To go even further, it may be that you’re feeling mummy guilt at having to work when they’re around and the ‘perfect mother’ will be giving them all her attention. Whatever your circumstances you must first define what ‘good enough’ means to you. What is a good enough mother and what is a good enough worker? Have you defined these two roles for yourself or bought into scripts defined by others?
It’s only when you know what matters to you; and what the important tasks are in both roles that you can begin to work on a time management system to achieve them.
Then you must decide where your boundaries lie
You may prefer to keep work and family life separate. Or you may – through choice or current circumstances – feel the best approach is to integrate them. Either way, establishing where your boundaries lie is important. Without boundaries work and home life bleed into each other. As human beings we’re not physically capable of giving our full attention to both roles at once.
Time management systems are great for clearly identifying which task (and they’re generally work tasks) to prioritise. They’re not so good at defining how to balance priorities between work and home.
Finally you must recognise the emotional pressures
Many time management systems use a four quadrant assessment grid that moves from urgent and important all the way to not urgent and unimportant. They can be very useful in deciding which tasks to focus on at work in order to achieve your key outputs.
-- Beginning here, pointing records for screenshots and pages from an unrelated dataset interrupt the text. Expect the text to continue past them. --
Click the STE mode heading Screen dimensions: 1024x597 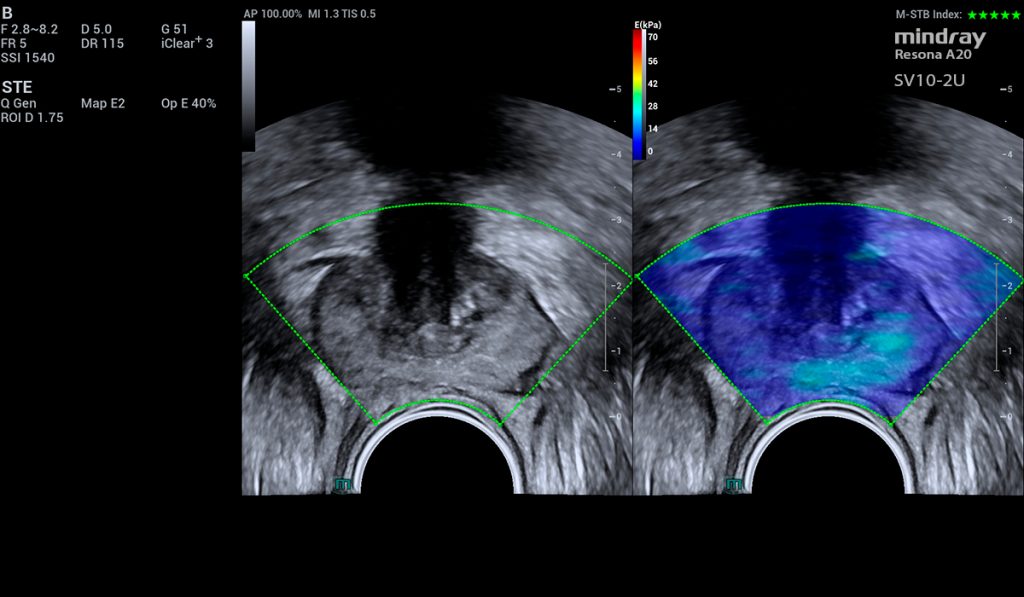pos(16,87)
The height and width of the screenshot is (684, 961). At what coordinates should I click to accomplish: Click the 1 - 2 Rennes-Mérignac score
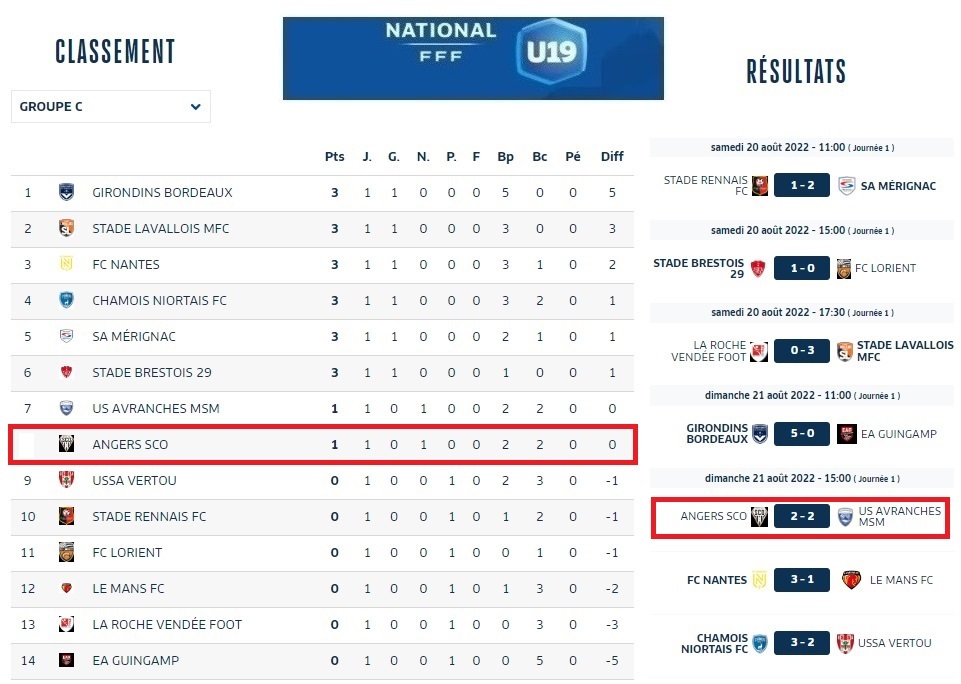[801, 185]
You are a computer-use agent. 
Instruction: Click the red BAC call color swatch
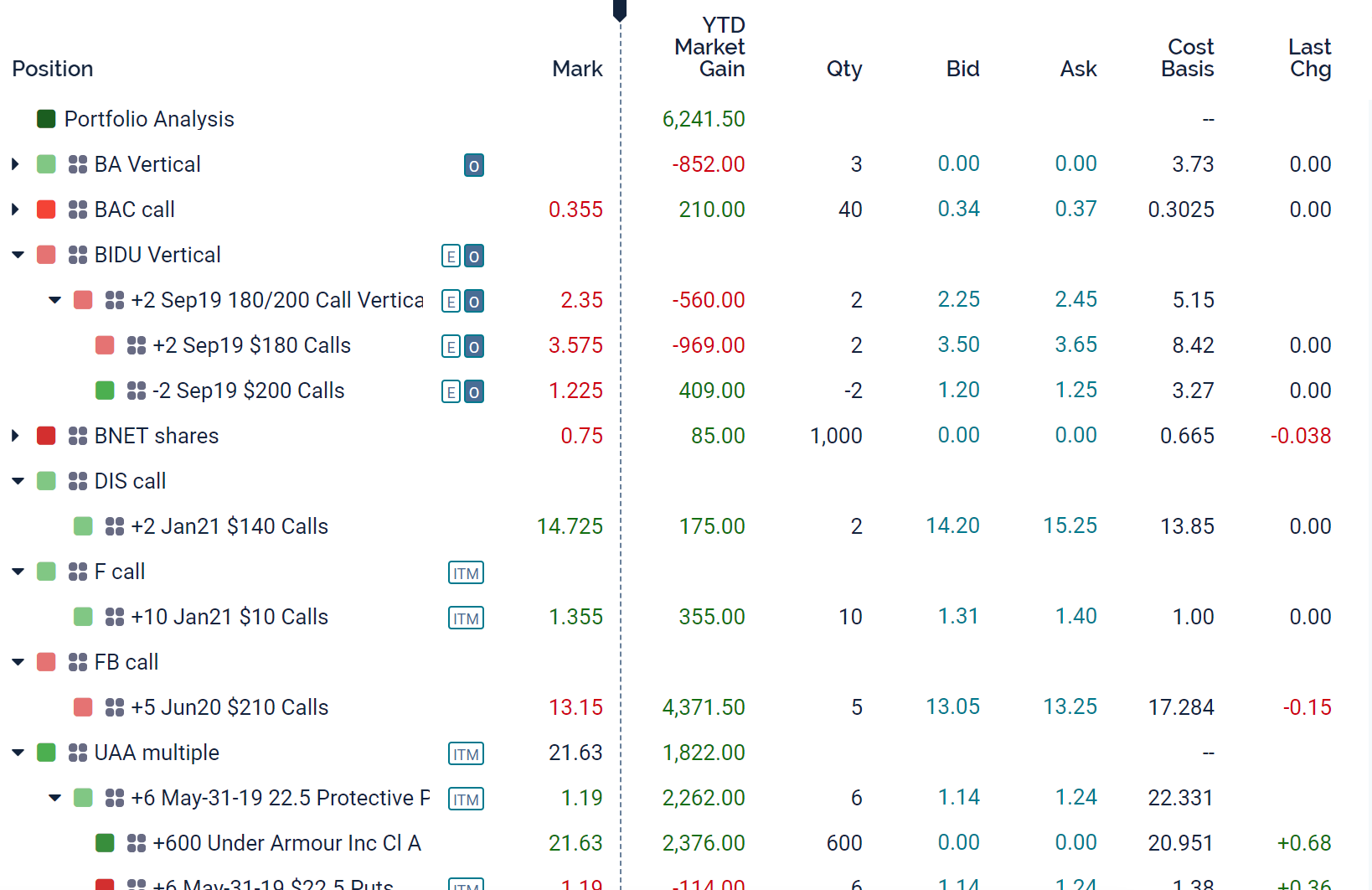(46, 210)
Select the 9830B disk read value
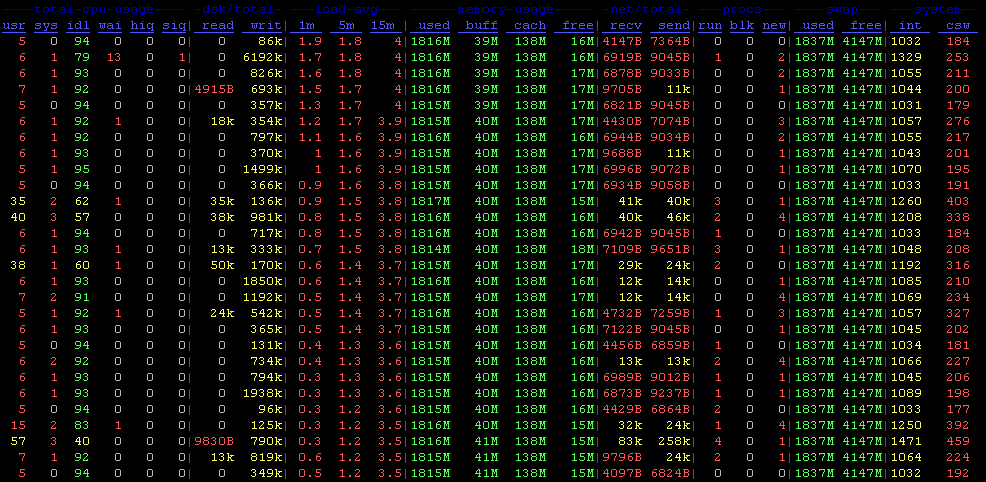Image resolution: width=986 pixels, height=482 pixels. [212, 441]
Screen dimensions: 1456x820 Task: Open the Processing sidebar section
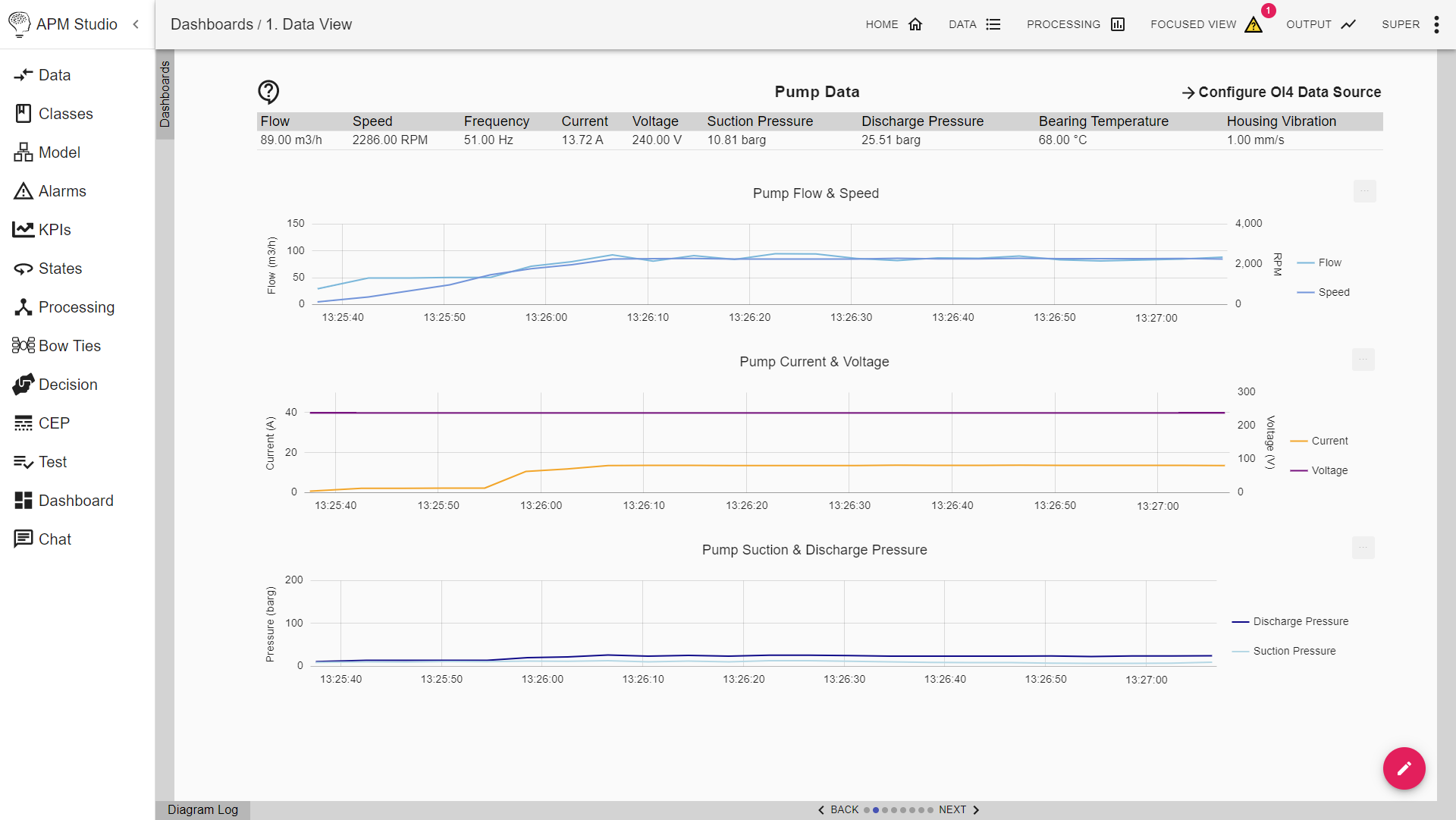click(x=76, y=306)
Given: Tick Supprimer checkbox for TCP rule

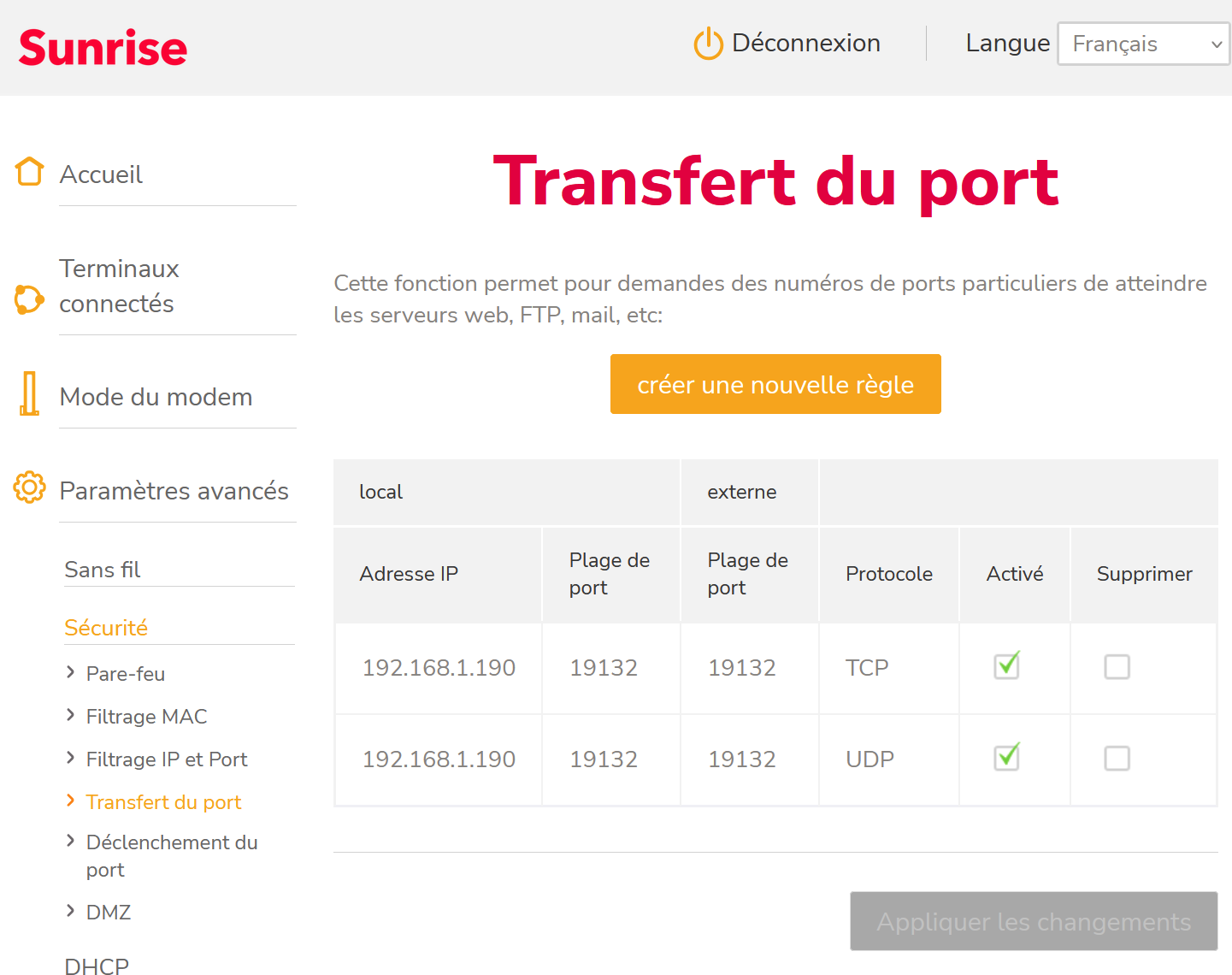Looking at the screenshot, I should 1117,667.
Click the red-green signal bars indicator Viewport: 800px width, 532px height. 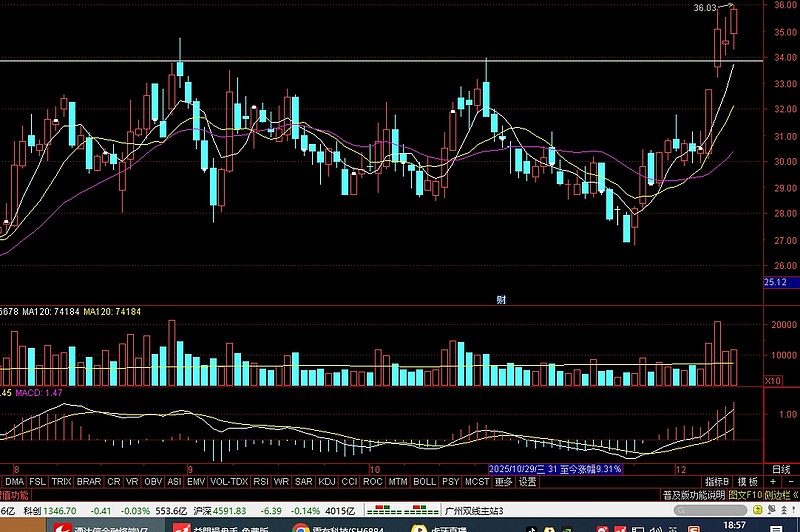click(x=408, y=510)
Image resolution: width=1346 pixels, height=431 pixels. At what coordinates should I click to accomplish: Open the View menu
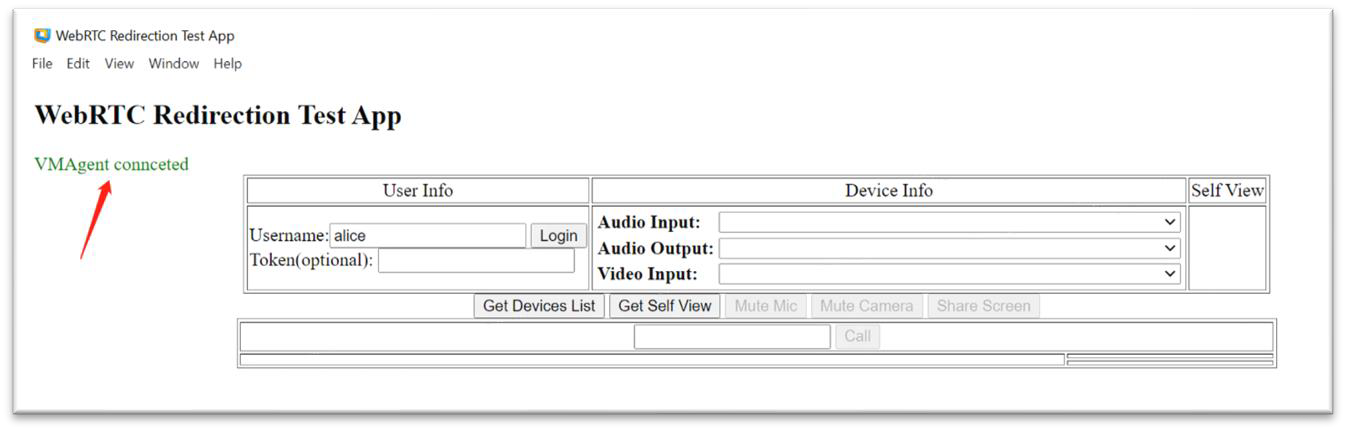pyautogui.click(x=119, y=63)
They‘re not so useful at home.
Time management systems tend ignore the emotional pull that comes with many parenting tasks. Nor do they consider how to take a longer term approach to how roles change as lives develop. For that you need to go deeper.
So the longer explanation for my Facebook colleague is:
No I don’t teach time management. It’s a necessary life skill and one I would encourage everyone to develop. Find a system that suits you – there’s plenty of advice on the internet. But don’t get mislead into thinking that time management is a panacea which will solve your work-life balance challenges.